Tonight we will read and study the sixth chapter of Ecclesiastes. It is conveniently split into two sections as we read. The first section is concerned with the concept of wealth, riches, and how man is best served to relate to these blessings. The second section is presented poetically, explaining the worth of a man (i.e., a person) and how our perspective must be properly managed so that we can minimize the vanity in our lives.
Verses 1-6: The Rich and the Stillborn
When God blesses a man with wealth and honor, yet it is consumed by someone else, this is vanity. The main idea here is familiar by now in this book: prosperity without the right context of enjoyment is useless. Why work and work and work if you are unable to enjoy the fruits of your labor? Other necessary ingredients to rightfully enjoying God’s blessings are having and expressing gratitude, not being wasteful, and sharing our blessings with others, particularly those that can stand to benefit most from our abundance.

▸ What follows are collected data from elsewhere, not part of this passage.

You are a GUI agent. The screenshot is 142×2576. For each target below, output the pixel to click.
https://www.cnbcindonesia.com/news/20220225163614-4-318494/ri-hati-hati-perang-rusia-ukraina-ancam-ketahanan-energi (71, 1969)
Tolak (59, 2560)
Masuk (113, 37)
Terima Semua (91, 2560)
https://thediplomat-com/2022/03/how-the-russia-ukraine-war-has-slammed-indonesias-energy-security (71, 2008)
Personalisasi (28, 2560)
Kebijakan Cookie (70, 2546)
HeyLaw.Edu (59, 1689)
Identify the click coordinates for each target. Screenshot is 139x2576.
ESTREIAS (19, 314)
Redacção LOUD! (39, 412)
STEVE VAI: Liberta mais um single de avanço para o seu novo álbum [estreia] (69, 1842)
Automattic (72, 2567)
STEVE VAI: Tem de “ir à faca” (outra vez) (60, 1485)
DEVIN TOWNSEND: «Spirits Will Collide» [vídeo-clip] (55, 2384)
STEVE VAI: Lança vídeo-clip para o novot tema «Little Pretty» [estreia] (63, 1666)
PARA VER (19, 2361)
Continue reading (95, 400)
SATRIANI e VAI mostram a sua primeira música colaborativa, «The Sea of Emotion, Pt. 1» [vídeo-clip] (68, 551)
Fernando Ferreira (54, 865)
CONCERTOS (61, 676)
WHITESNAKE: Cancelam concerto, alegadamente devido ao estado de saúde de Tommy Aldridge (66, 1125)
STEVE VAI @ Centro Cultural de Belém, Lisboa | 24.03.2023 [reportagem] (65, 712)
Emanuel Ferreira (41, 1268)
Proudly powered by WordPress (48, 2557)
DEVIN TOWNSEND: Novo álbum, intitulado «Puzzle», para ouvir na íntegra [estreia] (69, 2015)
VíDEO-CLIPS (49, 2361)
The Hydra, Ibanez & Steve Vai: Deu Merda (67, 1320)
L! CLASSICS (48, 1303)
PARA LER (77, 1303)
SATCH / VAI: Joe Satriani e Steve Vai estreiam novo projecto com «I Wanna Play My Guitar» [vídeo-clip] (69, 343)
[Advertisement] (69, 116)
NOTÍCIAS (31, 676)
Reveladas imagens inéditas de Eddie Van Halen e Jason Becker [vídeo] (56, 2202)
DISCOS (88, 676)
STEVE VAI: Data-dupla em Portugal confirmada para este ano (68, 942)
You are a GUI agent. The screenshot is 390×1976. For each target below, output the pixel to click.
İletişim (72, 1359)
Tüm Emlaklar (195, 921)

The second way this idea is expressed in verses 3-6 is dramatic. The image of a stillborn child is described and presented as preferable to the man that cannot properly enjoy his blessings. It is difficult to conjure up an image that is more sad than that of a child that is born dead. Within our value system, the wealthy man with many blessings is oftentimes the goal. To compare the wealthy man with a stillborn child is one thing, but then to say that the stillborn child had a preferable existence seems absurd. But, we should not let our tendencies blind us to the wisdom in this passage. Remember, the context of Ecclesiastes is eternal, and there is profound wisdom behind this comparison, even if it does seem absurd.
In the eventuality of judgment day, all we have to be judged by and all we bring before God is how we have obeyed Him and what we have done for Him while we were alive. A man, working endlessly yet not enjoying the blessings that result from his work, has no opportunity to thank God for the fruits of his work. His existence is hollow and his perspective is warped because he does not understand why he is working. In the end, his efforts are meaningless because they contributed to nothing for himself; because of the futility and vanity of these efforts, they are worth less than the life of a stillborn child, for even the stillborn child enjoyed peace, while the man did not. The man did not understand rest or goodness. But the stillborn child at least had rest.
The main idea is to live with the proper context spiritually, enjoying God’s blessings and sharing with others. If we work and work and work for nothing, it can be endless and there is no room for us to consider God within the context of such a life.
Verses 7-12: Working for What?
Even though we work to sustain our bodies and our lives, this work cannot satisfy our souls. The eternity in our hearts still seeks God. Despite our efforts to satisfy our soul with things of and on the earth, it cannot be done. Our flesh keeps us earthbound, but our spirits can be filled by seeking and obeying the living God. Only God can provide respite from the toil, pain and endlessness that life on earth offers.